* WHAT THE TASK ASKS *
Copy the data below, changing every instance of "computer-use agent" to "desktop assistant" and leaving the rest untouched.

--------------------------------

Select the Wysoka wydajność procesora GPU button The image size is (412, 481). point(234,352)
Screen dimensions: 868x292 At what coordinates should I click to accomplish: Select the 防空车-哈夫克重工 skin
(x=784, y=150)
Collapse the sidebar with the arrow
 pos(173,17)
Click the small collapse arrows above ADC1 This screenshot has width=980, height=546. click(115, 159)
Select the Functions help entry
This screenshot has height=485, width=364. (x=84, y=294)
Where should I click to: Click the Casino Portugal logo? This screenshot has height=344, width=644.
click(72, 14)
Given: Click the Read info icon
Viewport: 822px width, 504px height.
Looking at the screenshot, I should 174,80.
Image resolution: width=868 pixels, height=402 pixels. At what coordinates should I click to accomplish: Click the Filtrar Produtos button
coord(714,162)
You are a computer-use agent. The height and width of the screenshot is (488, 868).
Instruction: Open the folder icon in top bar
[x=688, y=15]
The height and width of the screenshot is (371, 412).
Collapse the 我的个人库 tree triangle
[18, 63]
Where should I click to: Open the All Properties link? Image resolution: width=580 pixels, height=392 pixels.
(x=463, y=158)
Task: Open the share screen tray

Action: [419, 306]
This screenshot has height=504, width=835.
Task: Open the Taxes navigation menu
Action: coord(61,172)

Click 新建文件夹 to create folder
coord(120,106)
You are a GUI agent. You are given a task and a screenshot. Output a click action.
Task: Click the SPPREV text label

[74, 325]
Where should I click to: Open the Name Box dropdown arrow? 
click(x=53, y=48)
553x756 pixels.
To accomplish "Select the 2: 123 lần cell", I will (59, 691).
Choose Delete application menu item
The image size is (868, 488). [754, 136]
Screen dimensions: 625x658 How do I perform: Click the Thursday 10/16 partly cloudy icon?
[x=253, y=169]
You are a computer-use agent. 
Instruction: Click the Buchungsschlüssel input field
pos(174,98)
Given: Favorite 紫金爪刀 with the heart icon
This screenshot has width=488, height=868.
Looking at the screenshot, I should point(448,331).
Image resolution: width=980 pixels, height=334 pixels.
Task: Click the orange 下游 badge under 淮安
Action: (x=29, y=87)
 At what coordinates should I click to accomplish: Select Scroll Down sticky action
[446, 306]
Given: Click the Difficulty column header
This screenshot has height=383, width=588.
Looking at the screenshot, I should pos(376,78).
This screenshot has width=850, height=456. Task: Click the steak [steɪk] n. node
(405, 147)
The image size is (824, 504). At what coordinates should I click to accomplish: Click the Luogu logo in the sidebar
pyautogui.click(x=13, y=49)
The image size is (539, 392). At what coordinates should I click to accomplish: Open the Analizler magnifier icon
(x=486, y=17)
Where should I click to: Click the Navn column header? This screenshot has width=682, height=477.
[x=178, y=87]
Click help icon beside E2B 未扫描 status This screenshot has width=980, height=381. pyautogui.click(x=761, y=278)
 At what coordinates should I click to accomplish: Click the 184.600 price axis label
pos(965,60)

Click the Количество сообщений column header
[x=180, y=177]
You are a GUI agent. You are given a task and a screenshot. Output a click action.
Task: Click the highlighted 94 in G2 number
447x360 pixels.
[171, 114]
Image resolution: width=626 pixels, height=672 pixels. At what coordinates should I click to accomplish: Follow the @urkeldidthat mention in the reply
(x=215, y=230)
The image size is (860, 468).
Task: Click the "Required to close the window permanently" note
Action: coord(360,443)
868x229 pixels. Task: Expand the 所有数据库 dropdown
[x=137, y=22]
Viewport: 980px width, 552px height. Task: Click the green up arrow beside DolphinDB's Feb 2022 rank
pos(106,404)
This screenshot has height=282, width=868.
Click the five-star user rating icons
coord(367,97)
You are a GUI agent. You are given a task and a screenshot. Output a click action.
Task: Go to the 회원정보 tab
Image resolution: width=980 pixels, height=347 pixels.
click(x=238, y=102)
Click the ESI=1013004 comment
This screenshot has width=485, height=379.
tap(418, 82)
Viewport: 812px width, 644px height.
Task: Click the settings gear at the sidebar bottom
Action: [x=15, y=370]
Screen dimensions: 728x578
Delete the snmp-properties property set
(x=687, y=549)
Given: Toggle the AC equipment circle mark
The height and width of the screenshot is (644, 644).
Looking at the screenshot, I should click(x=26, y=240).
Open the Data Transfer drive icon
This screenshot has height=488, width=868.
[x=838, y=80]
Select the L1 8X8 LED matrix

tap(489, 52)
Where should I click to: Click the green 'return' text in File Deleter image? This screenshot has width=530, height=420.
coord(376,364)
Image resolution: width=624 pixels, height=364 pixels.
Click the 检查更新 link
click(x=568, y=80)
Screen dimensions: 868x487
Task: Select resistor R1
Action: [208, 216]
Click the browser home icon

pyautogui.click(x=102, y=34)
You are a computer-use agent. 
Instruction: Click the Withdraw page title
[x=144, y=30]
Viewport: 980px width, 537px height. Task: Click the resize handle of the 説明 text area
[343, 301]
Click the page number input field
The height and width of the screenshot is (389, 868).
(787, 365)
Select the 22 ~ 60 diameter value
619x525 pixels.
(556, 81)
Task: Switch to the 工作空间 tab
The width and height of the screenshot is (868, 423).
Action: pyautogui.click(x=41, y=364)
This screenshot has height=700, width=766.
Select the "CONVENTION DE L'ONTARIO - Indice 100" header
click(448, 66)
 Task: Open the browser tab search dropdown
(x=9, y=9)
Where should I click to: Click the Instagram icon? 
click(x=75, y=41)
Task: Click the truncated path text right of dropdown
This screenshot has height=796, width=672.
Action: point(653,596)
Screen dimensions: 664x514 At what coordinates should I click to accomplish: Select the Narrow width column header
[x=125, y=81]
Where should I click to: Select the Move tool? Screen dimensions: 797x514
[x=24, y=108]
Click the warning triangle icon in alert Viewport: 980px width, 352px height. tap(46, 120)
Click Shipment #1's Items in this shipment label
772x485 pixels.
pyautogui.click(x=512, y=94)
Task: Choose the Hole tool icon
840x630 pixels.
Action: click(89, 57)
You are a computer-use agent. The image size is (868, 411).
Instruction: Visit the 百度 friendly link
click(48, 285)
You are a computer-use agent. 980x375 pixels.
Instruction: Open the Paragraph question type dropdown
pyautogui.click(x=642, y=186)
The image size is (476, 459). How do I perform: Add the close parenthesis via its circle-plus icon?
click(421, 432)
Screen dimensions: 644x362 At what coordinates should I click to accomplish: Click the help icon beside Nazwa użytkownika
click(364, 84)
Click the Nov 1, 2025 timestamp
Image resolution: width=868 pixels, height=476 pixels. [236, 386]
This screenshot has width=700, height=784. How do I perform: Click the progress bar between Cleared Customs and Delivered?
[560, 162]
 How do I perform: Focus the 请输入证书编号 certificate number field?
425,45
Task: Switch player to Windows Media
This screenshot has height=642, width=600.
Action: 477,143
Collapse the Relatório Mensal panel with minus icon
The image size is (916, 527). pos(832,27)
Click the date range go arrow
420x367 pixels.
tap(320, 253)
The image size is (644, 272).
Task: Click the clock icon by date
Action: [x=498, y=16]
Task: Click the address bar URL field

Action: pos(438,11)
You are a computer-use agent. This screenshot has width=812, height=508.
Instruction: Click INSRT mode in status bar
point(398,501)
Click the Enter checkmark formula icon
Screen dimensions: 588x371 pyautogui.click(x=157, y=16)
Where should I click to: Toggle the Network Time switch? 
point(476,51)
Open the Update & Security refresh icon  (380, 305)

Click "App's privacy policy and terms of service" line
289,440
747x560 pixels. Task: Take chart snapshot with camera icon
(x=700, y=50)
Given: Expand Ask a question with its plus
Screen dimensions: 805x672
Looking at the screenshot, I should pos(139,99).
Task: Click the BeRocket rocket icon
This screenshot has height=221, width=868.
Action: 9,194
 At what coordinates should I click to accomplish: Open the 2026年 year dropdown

--------------------------------

* THE ANSWER *
Select the Wysoka wydajność procesora GPU button The image size is (412, 481). point(234,352)
Screen dimensions: 868x292 At what coordinates should I click to accomplish: Select the 防空车-哈夫克重工 skin
(x=784, y=150)
Collapse the sidebar with the arrow
 pos(173,17)
Click the small collapse arrows above ADC1 This screenshot has width=980, height=546. click(115, 159)
Select the Functions help entry
This screenshot has height=485, width=364. (x=84, y=294)
Where should I click to: Click the Casino Portugal logo? This screenshot has height=344, width=644.
click(72, 14)
Given: Click the Read info icon
Viewport: 822px width, 504px height.
Looking at the screenshot, I should 174,80.
Image resolution: width=868 pixels, height=402 pixels. At what coordinates should I click to accomplish: Click the Filtrar Produtos button
coord(714,162)
You are a desktop assistant. The height and width of the screenshot is (488, 868).
Instruction: Open the folder icon in top bar
[x=688, y=15]
The height and width of the screenshot is (371, 412).
Collapse the 我的个人库 tree triangle
[18, 63]
Where should I click to: Open the All Properties link? Image resolution: width=580 pixels, height=392 pixels.
(x=463, y=158)
Task: Open the share screen tray

Action: [419, 306]
This screenshot has height=504, width=835.
Task: Open the Taxes navigation menu
Action: coord(61,172)

Click 新建文件夹 to create folder
coord(120,106)
You are a GUI agent. You are given a task and a screenshot. Output a click action.
Task: Click the SPPREV text label

[74, 325]
Where should I click to: Open the Name Box dropdown arrow? 
click(x=53, y=48)
553x756 pixels.
To accomplish "Select the 2: 123 lần cell", I will (59, 691).
Choose Delete application menu item
The image size is (868, 488). [754, 136]
Screen dimensions: 625x658 How do I perform: Click the Thursday 10/16 partly cloudy icon?
[x=253, y=169]
You are a desktop assistant. 
Instruction: Click the Buchungsschlüssel input field
pos(174,98)
Given: Favorite 紫金爪刀 with the heart icon
This screenshot has width=488, height=868.
Looking at the screenshot, I should point(448,331).
Image resolution: width=980 pixels, height=334 pixels.
Task: Click the orange 下游 badge under 淮安
Action: (x=29, y=87)
 At what coordinates should I click to accomplish: Select Scroll Down sticky action
[446, 306]
Given: Click the Difficulty column header
This screenshot has height=383, width=588.
Looking at the screenshot, I should pos(376,78).
This screenshot has width=850, height=456. Task: Click the steak [steɪk] n. node
(405, 147)
The image size is (824, 504). At what coordinates should I click to accomplish: Click the Luogu logo in the sidebar
pyautogui.click(x=13, y=49)
The image size is (539, 392). At what coordinates should I click to accomplish: Open the Analizler magnifier icon
(x=486, y=17)
Where should I click to: Click the Navn column header? This screenshot has width=682, height=477.
[x=178, y=87]
Click help icon beside E2B 未扫描 status This screenshot has width=980, height=381. pyautogui.click(x=761, y=278)
 At what coordinates should I click to accomplish: Click the 184.600 price axis label
pos(965,60)

Click the Количество сообщений column header
[x=180, y=177]
You are a GUI agent. You are given a task and a screenshot. Output a click action.
Task: Click the highlighted 94 in G2 number
447x360 pixels.
[171, 114]
Image resolution: width=626 pixels, height=672 pixels. At what coordinates should I click to accomplish: Follow the @urkeldidthat mention in the reply
(x=215, y=230)
The image size is (860, 468).
Task: Click the "Required to close the window permanently" note
Action: coord(360,443)
868x229 pixels. Task: Expand the 所有数据库 dropdown
[x=137, y=22]
Viewport: 980px width, 552px height. Task: Click the green up arrow beside DolphinDB's Feb 2022 rank
pos(106,404)
This screenshot has height=282, width=868.
Click the five-star user rating icons
coord(367,97)
You are a GUI agent. You are given a task and a screenshot. Output a click action.
Task: Go to the 회원정보 tab
Image resolution: width=980 pixels, height=347 pixels.
click(x=238, y=102)
Click the ESI=1013004 comment
This screenshot has width=485, height=379.
tap(418, 82)
Viewport: 812px width, 644px height.
Task: Click the settings gear at the sidebar bottom
Action: [x=15, y=370]
Screen dimensions: 728x578
Delete the snmp-properties property set
(x=687, y=549)
Given: Toggle the AC equipment circle mark
The height and width of the screenshot is (644, 644).
Looking at the screenshot, I should click(x=26, y=240).
Open the Data Transfer drive icon
This screenshot has height=488, width=868.
[x=838, y=80]
Select the L1 8X8 LED matrix

tap(489, 52)
Where should I click to: Click the green 'return' text in File Deleter image? This screenshot has width=530, height=420.
coord(376,364)
Image resolution: width=624 pixels, height=364 pixels.
Click the 检查更新 link
click(x=568, y=80)
Screen dimensions: 868x487
Task: Select resistor R1
Action: [208, 216]
Click the browser home icon

pyautogui.click(x=102, y=34)
You are a desktop assistant. 
Instruction: Click the Withdraw page title
[x=144, y=30]
Viewport: 980px width, 537px height. Task: Click the resize handle of the 説明 text area
[343, 301]
Click the page number input field
The height and width of the screenshot is (389, 868).
(787, 365)
Select the 22 ~ 60 diameter value
619x525 pixels.
(556, 81)
Task: Switch to the 工作空间 tab
The width and height of the screenshot is (868, 423).
Action: pyautogui.click(x=41, y=364)
This screenshot has height=700, width=766.
Select the "CONVENTION DE L'ONTARIO - Indice 100" header
click(448, 66)
 Task: Open the browser tab search dropdown
(x=9, y=9)
Where should I click to: Click the Instagram icon? 
click(x=75, y=41)
Task: Click the truncated path text right of dropdown
This screenshot has height=796, width=672.
Action: point(653,596)
Screen dimensions: 664x514 At what coordinates should I click to accomplish: Select the Narrow width column header
[x=125, y=81]
Where should I click to: Select the Move tool? Screen dimensions: 797x514
[x=24, y=108]
Click the warning triangle icon in alert Viewport: 980px width, 352px height. tap(46, 120)
Click Shipment #1's Items in this shipment label
772x485 pixels.
pyautogui.click(x=512, y=94)
Task: Choose the Hole tool icon
840x630 pixels.
Action: click(89, 57)
You are a desktop assistant. The image size is (868, 411).
Instruction: Visit the 百度 friendly link
click(48, 285)
You are a desktop assistant. 980x375 pixels.
Instruction: Open the Paragraph question type dropdown
pyautogui.click(x=642, y=186)
The image size is (476, 459). How do I perform: Add the close parenthesis via its circle-plus icon?
click(421, 432)
Screen dimensions: 644x362 At what coordinates should I click to accomplish: Click the help icon beside Nazwa użytkownika
click(364, 84)
Click the Nov 1, 2025 timestamp
Image resolution: width=868 pixels, height=476 pixels. [236, 386]
This screenshot has width=700, height=784. How do I perform: Click the progress bar between Cleared Customs and Delivered?
[560, 162]
 How do I perform: Focus the 请输入证书编号 certificate number field?
425,45
Task: Switch player to Windows Media
This screenshot has height=642, width=600.
Action: 477,143
Collapse the Relatório Mensal panel with minus icon
The image size is (916, 527). pos(832,27)
Click the date range go arrow
420x367 pixels.
tap(320, 253)
The image size is (644, 272).
Task: Click the clock icon by date
Action: [x=498, y=16]
Task: Click the address bar URL field

Action: pos(438,11)
You are a desktop assistant. This screenshot has width=812, height=508.
Instruction: Click INSRT mode in status bar
point(398,501)
Click the Enter checkmark formula icon
Screen dimensions: 588x371 pyautogui.click(x=157, y=16)
Where should I click to: Toggle the Network Time switch? 
point(476,51)
Open the Update & Security refresh icon  (380, 305)

Click "App's privacy policy and terms of service" line
289,440
747x560 pixels. Task: Take chart snapshot with camera icon
(x=700, y=50)
Given: Expand Ask a question with its plus
Screen dimensions: 805x672
Looking at the screenshot, I should pos(139,99).
Task: Click the BeRocket rocket icon
This screenshot has height=221, width=868.
Action: 9,194
 At what coordinates should I click to accomplish: Open the 2026年 year dropdown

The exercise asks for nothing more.